Douglass Cutting, the person to blame for the whole Big Data wave sweeping organisations along with it, isn't your typical digital evangelist.

In Auckland as part of Spark's analytics offshoot Qrious, which will work with big data company Cloudera that employs Cutting, he is very much an old-fashioned Silicon Valley engineer - straightforward and modest.

Having worked on search engines straight out of college since the 1980s, Cutting worked for the first set of IT giants to emerge, including Yahoo and Apple, as well as the famed Xerox PARC research centre that's pretty much defined modern computing with a range of inventions and concepts.

He tried drinking the startup Kool-Aid, but "wasn't an entrepreneur at heart", and instead gave away the things he had come up with, when the internet portal Excite that he worked at the time went bust.


One of the things that Cutting published under a very liberal open source licence was a system of computers that could store and process large amounts of data.

It was designed to work with commodity computers and survive hardware failures, and to scale up to massive sizes as needed.

That was some 11 years ago, and by his own admission, Cutting had created something of a monster, "with lots of shortcomings".

These included no security, a difficult to use application programming interface, the system was hard to deploy and monitor and generally a bear to deal with.

Cutting's son named the system after a yellow stuffed toy elephant called Hadoop, and the rest is IT history.

Hadoop copped plenty of criticism initially for being difficult to use, requiring experts to program it, and skilful administrators to keep the system going.

That was then, and Cutting promises that Hadoop is becoming easier to deploy, and to use, through high-level coding frameworks like Apache Spark which is also open source.

Marketers, banks, insurers and other organisations are among those that collect lots of data and want to put it to good use with Hadoop. Some of the real-world applications for Hadoop include risk and customer churn analysis, fraud and anomaly detection, and even understanding how customers use - or not - certain products, Cutting said.


Companies such as electric car maker Tesla upload just about everything their customers do to their company servers, in order to improve their products, Cutting added.

Data science tool are being developed, and Hadoop users can code in the popular Python and R languages. Machine learning, and the ability to run Hadoop in the cloud are being developed too, with proprietary software vendor Microsoft ironically being hot on the open source big data app.

One key attraction of Hadoop is that it is cheaper than traditional databases - one tenth of the older technology, Cutting claimed.

What do local companies interested in dipping their toes into the big data lake need then, to get started with Hadoop?

Cutting provided a salutary reminder that he moves in a very different world when explained that companies with one billion dollar revenue would absolutely benefit from Hadoop (that's US dollars by the way).

"Digital tech is pervading society, and if you want to understand what products and markets and the world is doing, you need the data," Cutting said.

"Otherwise, it's like closing your eyes, and putting your ears in your fingers," he added.

Such billion dollar companies generate more than enough data that's good and accurate as part of their business, but yes, they are a bit bigger than the vast majority of New Zealand enterprises.

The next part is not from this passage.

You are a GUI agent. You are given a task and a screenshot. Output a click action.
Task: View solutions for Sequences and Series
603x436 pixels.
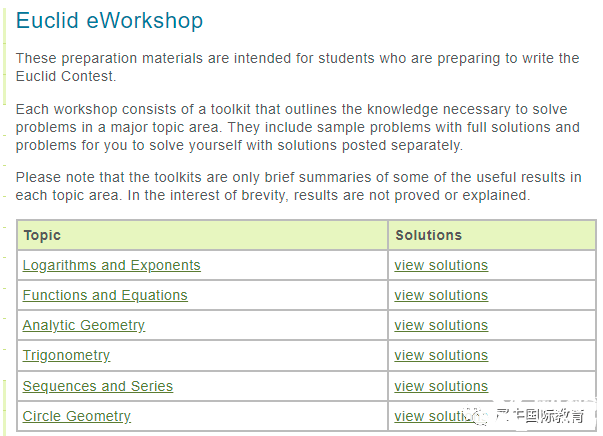coord(441,386)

Qrious head David Leach assured me that Hadoop solutions can be tailored for local businesses as well, small as they are, and that they too would benefit from big data with better efficiencies and lower costs.

To control your own fate though, Cutting was adamant that outsourcing isn't the right way to do it. This is similar to cloud computing: it can definitely save money, but you need someone on board with systems administrator skills to make it work and decide on the right things for your business.

Instead, it's necessary to build big data skills in-house, and consider those to be part of the core set of business know-how needed to operate in 2017.

In other words, your next hire might have to be a Big Data engineer or scientist - or both. Start looking now, because those people are rarer than hen's teeth.